La plaga -que aún no cuenta con una vacuna- nos sitúa en un punto de vulnerabilidad generalizada. Una situación extrañamente igualitaria que ha impulsado una respuesta política drástica, que como lo señala François Gemenne, no se compara con la reacción de los gobiernos frente al cambio climático. Aun cuando leamos que el mayor peligro por la pandemia lo corren las personas de mayor edad y los enfermos crónicos, las imágenes de grandes galpones en China llenos de pacientes en camas de emergencia y la información del colapso del sistema de atención italiano nos indican que no se trata solo de la posibilidad de enfermarse o morir, sino de una eventual avalancha de pacientes con severos problemas respiratorios colmando centros de atención que no dan abasto.

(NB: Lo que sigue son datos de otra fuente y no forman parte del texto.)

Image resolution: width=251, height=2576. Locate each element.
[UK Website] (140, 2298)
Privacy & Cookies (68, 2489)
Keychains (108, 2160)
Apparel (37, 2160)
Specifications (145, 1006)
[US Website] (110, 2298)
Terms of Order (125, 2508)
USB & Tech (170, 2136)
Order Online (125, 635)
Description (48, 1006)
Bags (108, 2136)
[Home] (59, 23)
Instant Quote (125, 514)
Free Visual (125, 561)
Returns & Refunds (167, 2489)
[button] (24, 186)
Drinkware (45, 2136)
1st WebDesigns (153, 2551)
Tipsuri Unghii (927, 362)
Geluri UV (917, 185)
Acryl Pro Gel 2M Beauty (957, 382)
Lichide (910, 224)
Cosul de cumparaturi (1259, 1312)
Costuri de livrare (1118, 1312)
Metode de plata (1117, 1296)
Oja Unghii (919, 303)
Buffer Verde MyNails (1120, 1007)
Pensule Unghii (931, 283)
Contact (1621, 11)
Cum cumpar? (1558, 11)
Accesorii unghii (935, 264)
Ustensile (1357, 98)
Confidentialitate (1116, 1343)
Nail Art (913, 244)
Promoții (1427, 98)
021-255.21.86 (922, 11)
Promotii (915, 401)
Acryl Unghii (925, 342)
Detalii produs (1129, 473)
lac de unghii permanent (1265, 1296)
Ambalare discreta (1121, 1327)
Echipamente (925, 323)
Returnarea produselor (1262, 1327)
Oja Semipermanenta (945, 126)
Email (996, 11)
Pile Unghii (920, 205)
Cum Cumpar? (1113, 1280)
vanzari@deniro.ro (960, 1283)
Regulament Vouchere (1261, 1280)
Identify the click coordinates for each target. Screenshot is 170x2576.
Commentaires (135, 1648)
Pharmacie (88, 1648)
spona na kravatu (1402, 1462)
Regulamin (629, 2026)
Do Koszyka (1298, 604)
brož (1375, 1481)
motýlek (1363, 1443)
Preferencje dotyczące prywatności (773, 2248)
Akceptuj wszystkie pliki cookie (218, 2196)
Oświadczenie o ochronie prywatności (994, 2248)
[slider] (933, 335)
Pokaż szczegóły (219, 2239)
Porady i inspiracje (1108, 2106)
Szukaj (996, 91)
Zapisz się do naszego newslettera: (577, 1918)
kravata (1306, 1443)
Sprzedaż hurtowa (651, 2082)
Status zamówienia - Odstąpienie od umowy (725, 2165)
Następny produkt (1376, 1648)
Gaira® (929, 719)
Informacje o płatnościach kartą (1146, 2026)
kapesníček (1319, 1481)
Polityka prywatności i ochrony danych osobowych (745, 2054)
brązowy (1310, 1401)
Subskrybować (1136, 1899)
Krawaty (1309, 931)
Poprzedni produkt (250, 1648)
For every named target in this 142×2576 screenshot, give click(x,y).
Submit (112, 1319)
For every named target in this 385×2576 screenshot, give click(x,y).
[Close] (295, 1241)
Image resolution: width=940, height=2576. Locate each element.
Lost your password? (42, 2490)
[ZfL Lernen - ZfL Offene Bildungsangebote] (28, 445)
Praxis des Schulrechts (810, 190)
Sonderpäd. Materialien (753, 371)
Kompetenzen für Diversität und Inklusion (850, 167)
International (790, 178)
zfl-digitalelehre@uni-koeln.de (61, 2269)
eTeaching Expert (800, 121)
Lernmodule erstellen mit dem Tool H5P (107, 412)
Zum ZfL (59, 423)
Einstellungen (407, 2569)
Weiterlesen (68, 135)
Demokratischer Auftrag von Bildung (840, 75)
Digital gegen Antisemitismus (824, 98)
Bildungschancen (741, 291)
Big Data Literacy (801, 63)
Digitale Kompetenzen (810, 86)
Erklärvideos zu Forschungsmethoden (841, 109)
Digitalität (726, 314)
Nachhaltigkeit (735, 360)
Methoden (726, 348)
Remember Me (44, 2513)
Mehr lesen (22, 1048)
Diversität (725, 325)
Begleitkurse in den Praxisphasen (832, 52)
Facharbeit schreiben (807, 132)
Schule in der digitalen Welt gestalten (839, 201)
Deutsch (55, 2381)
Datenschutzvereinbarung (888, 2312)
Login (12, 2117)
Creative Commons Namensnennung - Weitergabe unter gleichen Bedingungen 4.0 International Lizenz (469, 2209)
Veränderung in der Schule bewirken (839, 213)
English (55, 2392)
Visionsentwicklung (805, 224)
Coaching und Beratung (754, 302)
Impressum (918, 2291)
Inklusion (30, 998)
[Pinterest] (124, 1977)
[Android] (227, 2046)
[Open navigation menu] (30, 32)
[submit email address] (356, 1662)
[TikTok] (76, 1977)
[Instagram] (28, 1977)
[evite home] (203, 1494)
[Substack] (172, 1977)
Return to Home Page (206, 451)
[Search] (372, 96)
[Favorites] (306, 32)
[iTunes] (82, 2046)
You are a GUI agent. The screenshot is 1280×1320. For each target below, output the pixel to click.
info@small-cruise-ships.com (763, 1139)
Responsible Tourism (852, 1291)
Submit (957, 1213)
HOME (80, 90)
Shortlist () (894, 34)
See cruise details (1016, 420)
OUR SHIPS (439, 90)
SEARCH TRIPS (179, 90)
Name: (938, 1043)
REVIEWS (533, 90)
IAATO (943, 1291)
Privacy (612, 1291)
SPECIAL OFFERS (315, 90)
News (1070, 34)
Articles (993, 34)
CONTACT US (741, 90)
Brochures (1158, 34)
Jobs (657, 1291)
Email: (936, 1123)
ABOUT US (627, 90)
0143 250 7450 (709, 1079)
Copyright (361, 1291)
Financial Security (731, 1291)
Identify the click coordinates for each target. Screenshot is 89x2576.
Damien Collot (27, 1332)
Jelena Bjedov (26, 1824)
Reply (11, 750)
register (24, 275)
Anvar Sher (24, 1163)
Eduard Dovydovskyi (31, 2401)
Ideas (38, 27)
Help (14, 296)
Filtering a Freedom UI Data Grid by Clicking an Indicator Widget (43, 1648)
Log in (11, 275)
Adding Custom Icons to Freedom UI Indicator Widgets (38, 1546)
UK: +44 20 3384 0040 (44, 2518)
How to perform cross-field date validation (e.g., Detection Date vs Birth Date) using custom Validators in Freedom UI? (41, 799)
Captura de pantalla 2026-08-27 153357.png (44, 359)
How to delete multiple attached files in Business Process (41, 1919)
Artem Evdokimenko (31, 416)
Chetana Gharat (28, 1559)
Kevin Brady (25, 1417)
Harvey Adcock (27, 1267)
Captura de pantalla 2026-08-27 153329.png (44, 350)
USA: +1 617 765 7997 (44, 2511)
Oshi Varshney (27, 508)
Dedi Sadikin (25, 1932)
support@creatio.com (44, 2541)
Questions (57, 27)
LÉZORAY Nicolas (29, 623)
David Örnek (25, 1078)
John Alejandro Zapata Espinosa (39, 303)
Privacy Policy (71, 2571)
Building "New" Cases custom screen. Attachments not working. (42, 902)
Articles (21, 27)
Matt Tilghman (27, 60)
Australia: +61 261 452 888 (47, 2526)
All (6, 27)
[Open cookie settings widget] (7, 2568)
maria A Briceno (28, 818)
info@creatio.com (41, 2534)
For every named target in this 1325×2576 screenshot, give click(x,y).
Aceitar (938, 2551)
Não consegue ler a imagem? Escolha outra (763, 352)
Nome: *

Lo mismo que sucede a menudo en las urgencias de los hospitales públicos chilenos durante los inviernos -sin especialistas, sin camas-, multiplicado exponencialmente por un nuevo factor que apenas podemos controlar manteniendo “distancia social” y lavándonos escrupulosamente las manos. ¿Estamos preparados para este tsunami?

El martes recién pasado, El País de España detallaba las tensiones que estaba provocando la epidemia en el sistema sanitario madrileño, de gran prestigio, pero mermado en sus capacidades por los sucesivos recortes de financiamiento público.

“¿Cuál es la batalla ahora mismo? Evitar que el número de afectados crezca tanto como para desbordar la capacidad de las plantillas sanitarias”, sostenía la nota. Mientras esto sucedía en España, en Francia el Presidente Macron anunciaba el cierre de clases en liceos y universidades y reivindicaba la importancia del estado de bienestar y la salud pública “gratuita, sin condiciones ni de ingreso económico, ni profesionales, sin carga ni costo”. Macron, un político liberal, describió la salud pública como un “bien precioso”, en especial “cuando el destino golpea al país”, como está sucediendo con el coronavirus.

Las grandes fatalidades ponen a prueba no solo la organización de los Estados, también la manera de entender el sentido de convivencia y de civilidad de los pueblos, sobre todo cuando la amenaza es igualmente cercana y probable para todos. Nos obliga a mirar de cerca el material del que estamos hechos y separar los discursos vacíos sobre el valor de la vida, de la preocupación franca por el sufrimiento ajeno.